- [THE TASK] Would you print only the lines running from the one with "Click the $31,200 profit figure" to the final line of the data below, word for word and without pictures?

- [STUDY MATERIAL]
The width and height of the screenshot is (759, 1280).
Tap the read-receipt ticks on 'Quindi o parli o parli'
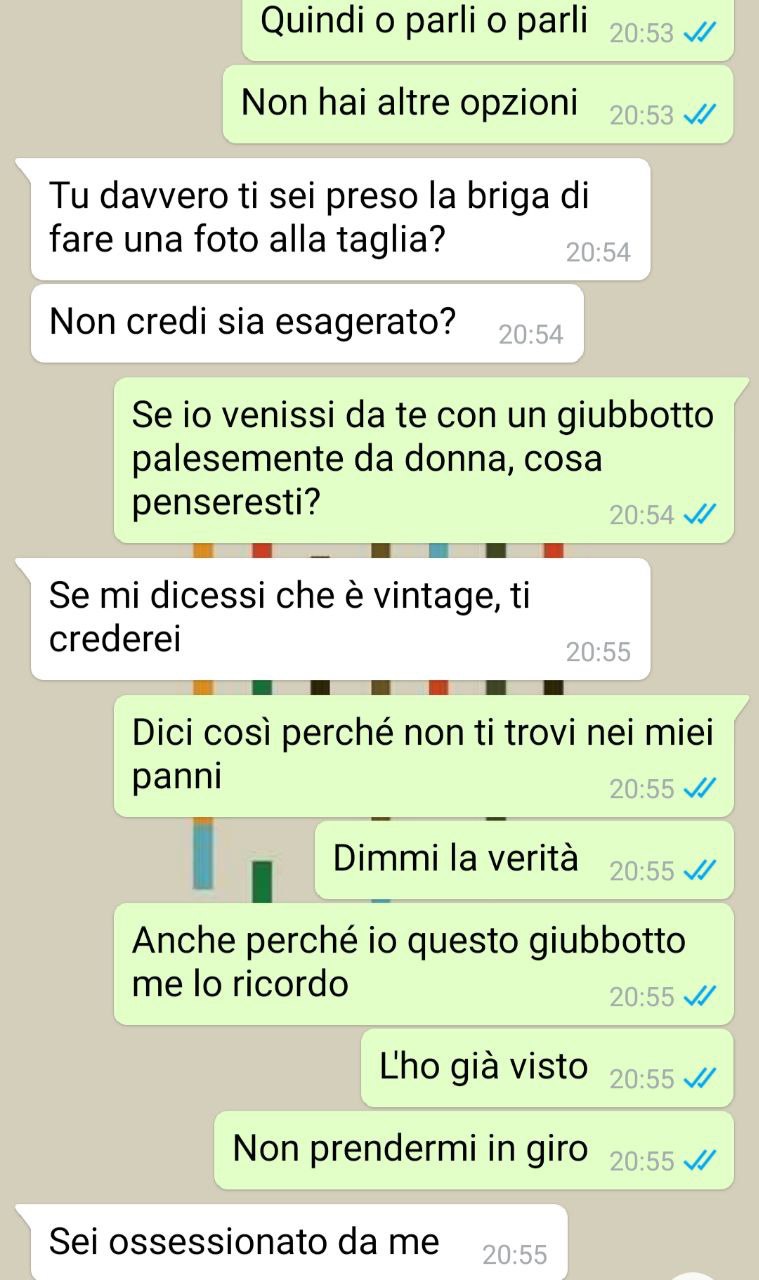(x=700, y=33)
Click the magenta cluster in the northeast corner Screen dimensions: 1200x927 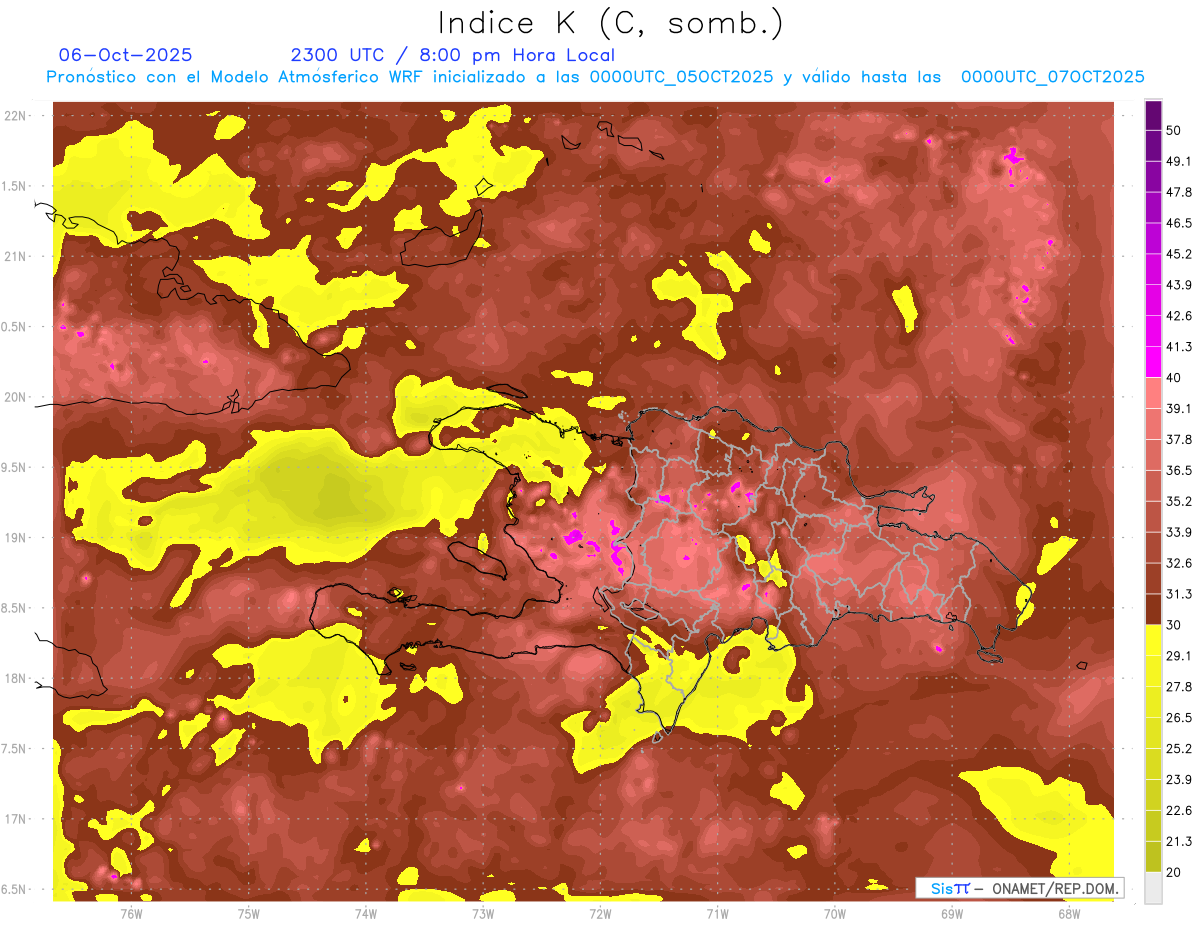pos(1014,156)
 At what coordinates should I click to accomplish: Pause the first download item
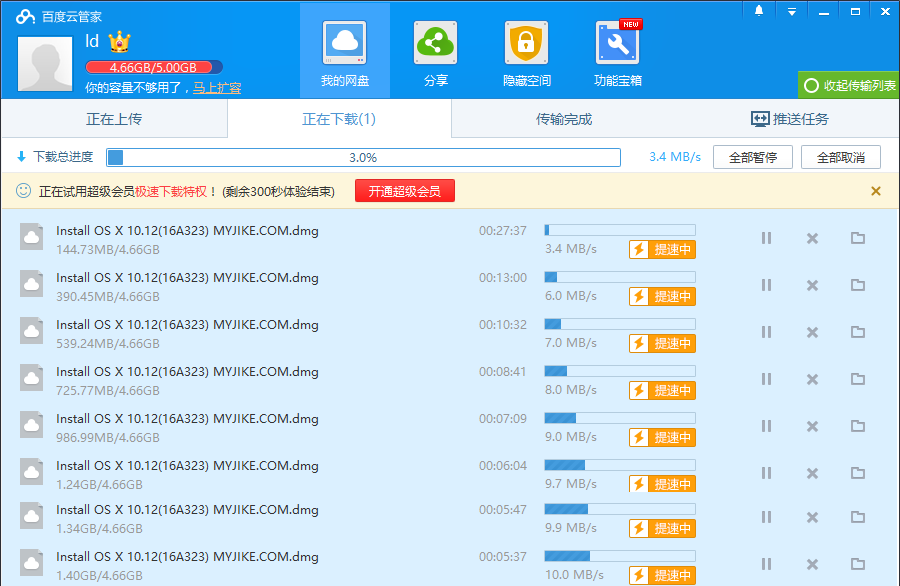[766, 238]
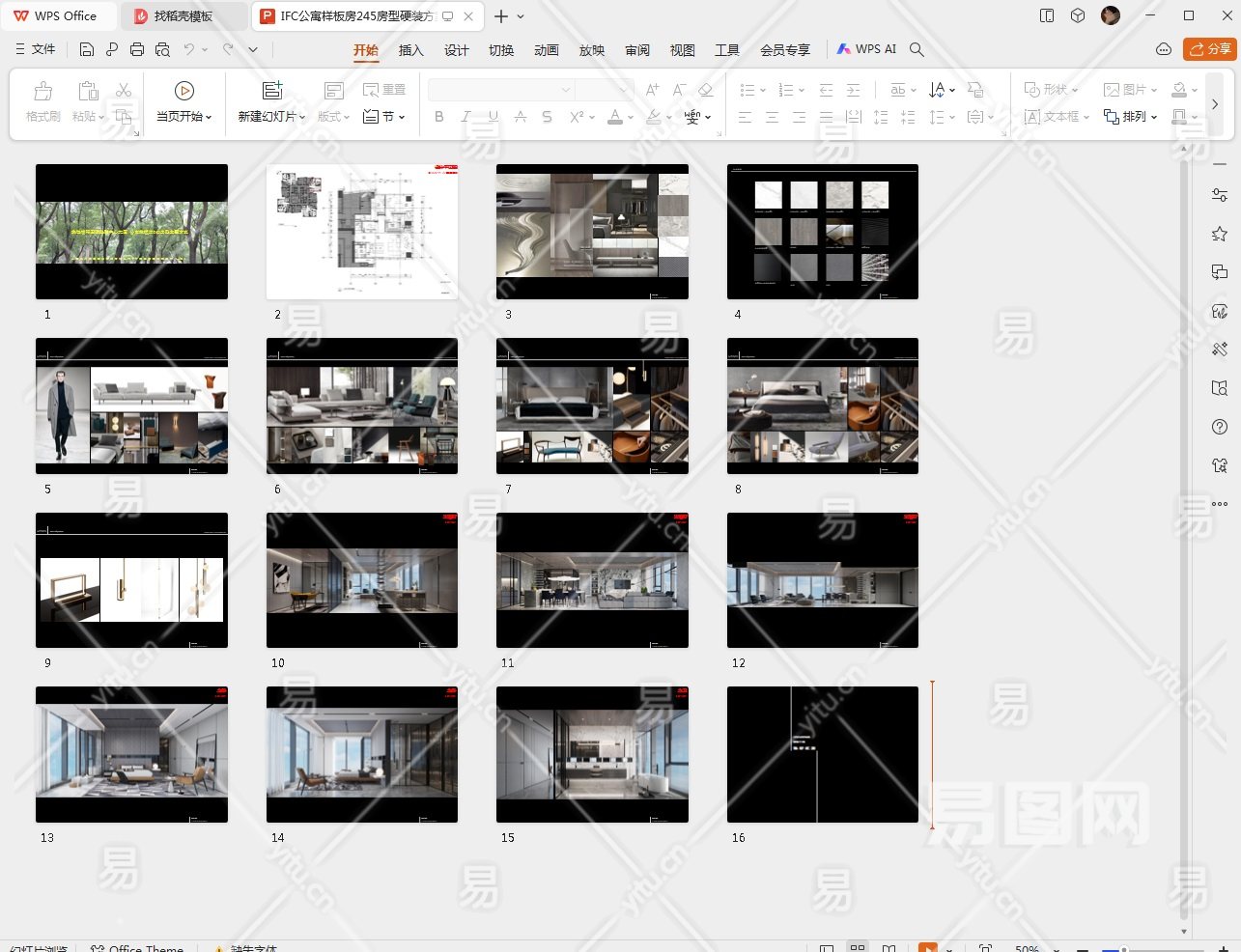Expand the quick access toolbar customize arrow

click(x=253, y=49)
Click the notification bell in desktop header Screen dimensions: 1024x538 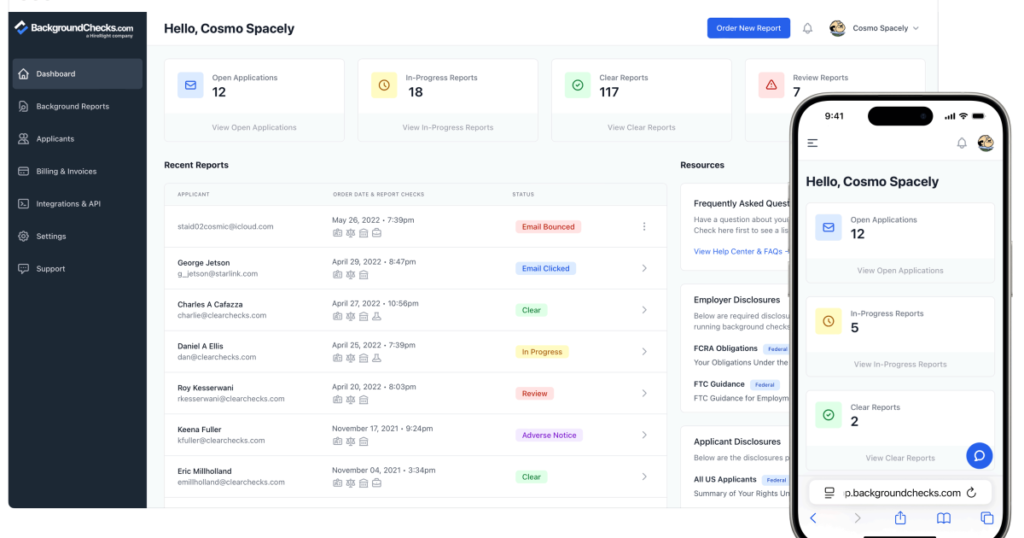click(x=807, y=28)
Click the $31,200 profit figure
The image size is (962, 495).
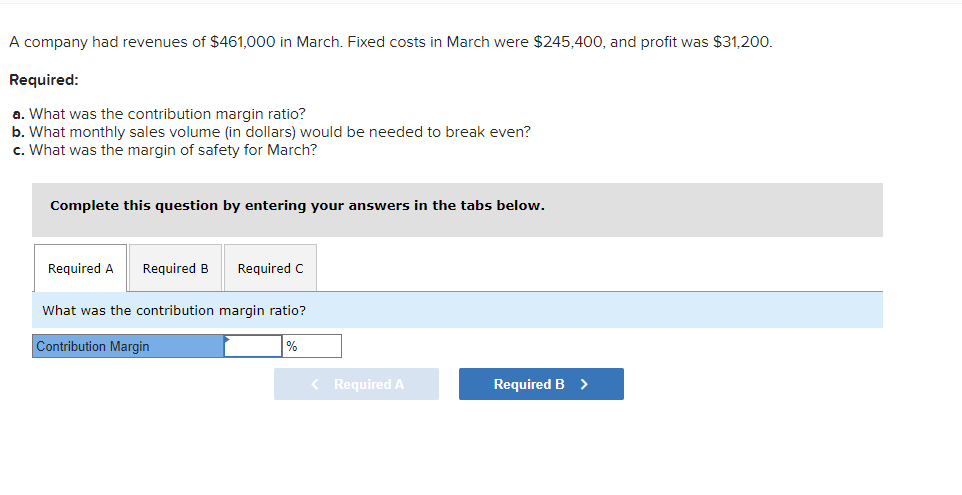click(x=743, y=43)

- [EXPECTED OUTPUT]
Click the $31,200 profit figure
The image size is (962, 495).
click(x=743, y=43)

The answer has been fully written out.